The punchline ends, for now, kinda.
Another chapter in my life has turned over. For the past 10 months I was part of the 2010 Stand up for Mental Health comedy class. Every Tuesday afternoon, myself and a small group of other Mental Health survivors met to pick at our emotional wounds and then expose them to others so they can laugh with us. I always had the natural ability to entertain people, however having a formal structure to work was really a challenge at first. I didn’t realize that there was so much intelligence that went into this process, from writing, delivery, content, pauses, facial expressions and stage presence; there is a lot going on. Friends say that I am brave to do stand-up, however once you have a level of trust with the hard work you have put into it, then the confidence comes natural.
So you may ask why comedy in the first place, and how does it relate to your visual art? As a mental health advocate, Stand up for Mental Health seemed to be the perfect vehicle to say what I need to say and that is a large part of my creative outputs. Whether it is radio, writing, or painting the core of who I genuinely want to be is the same, sometimes the medium needs to fit the context of where you are. I had always envisioned that my art on someone’s wall would say something.
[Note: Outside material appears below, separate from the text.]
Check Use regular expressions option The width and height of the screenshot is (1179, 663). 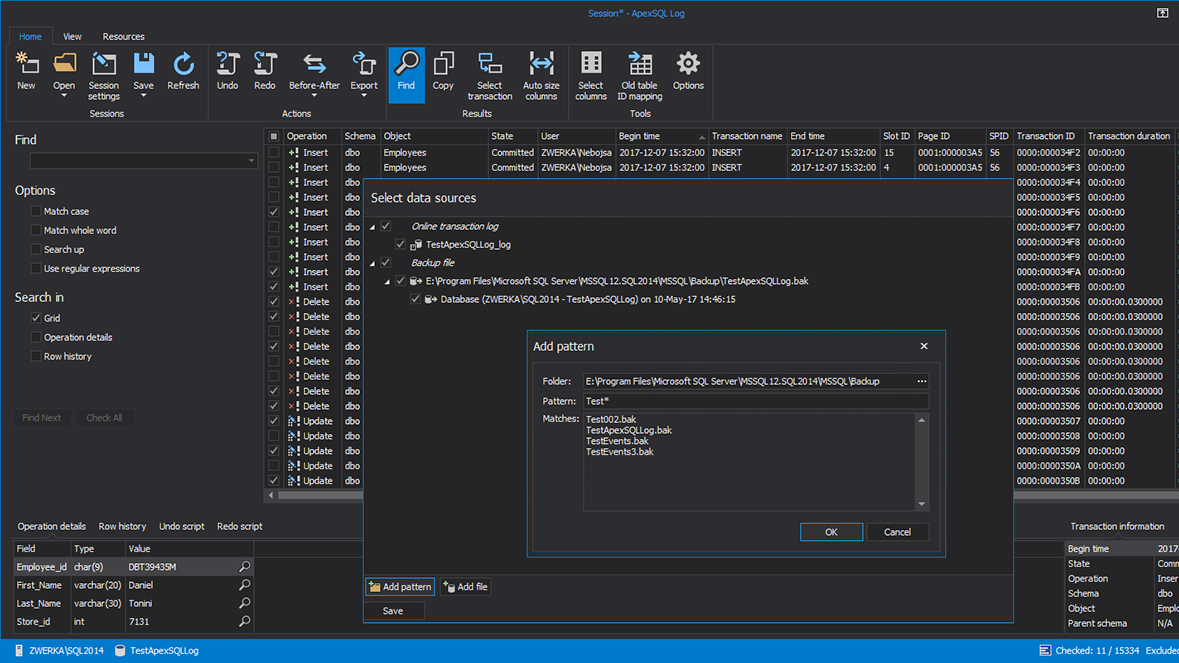[37, 268]
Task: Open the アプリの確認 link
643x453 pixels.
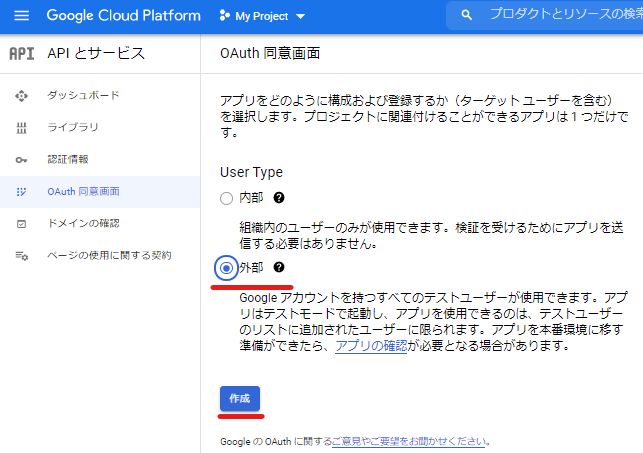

Eventhough a hanging art piece is visually static, I would hope that it would be representative of a current state of my mind everytime someone looks at it. Each new experience I go through I share and so I wanted to feel like I was having a conversation, even though I am not physically there. I want my art to be positive and to tell a story, so why not throw in a few jokes in the process?
So while my official comedy career is over for the moment, I’ll be continuing to tell stories, you’ll have to search out which form I will now be telling them in.
Either way there will be a punchline that is designed for impact.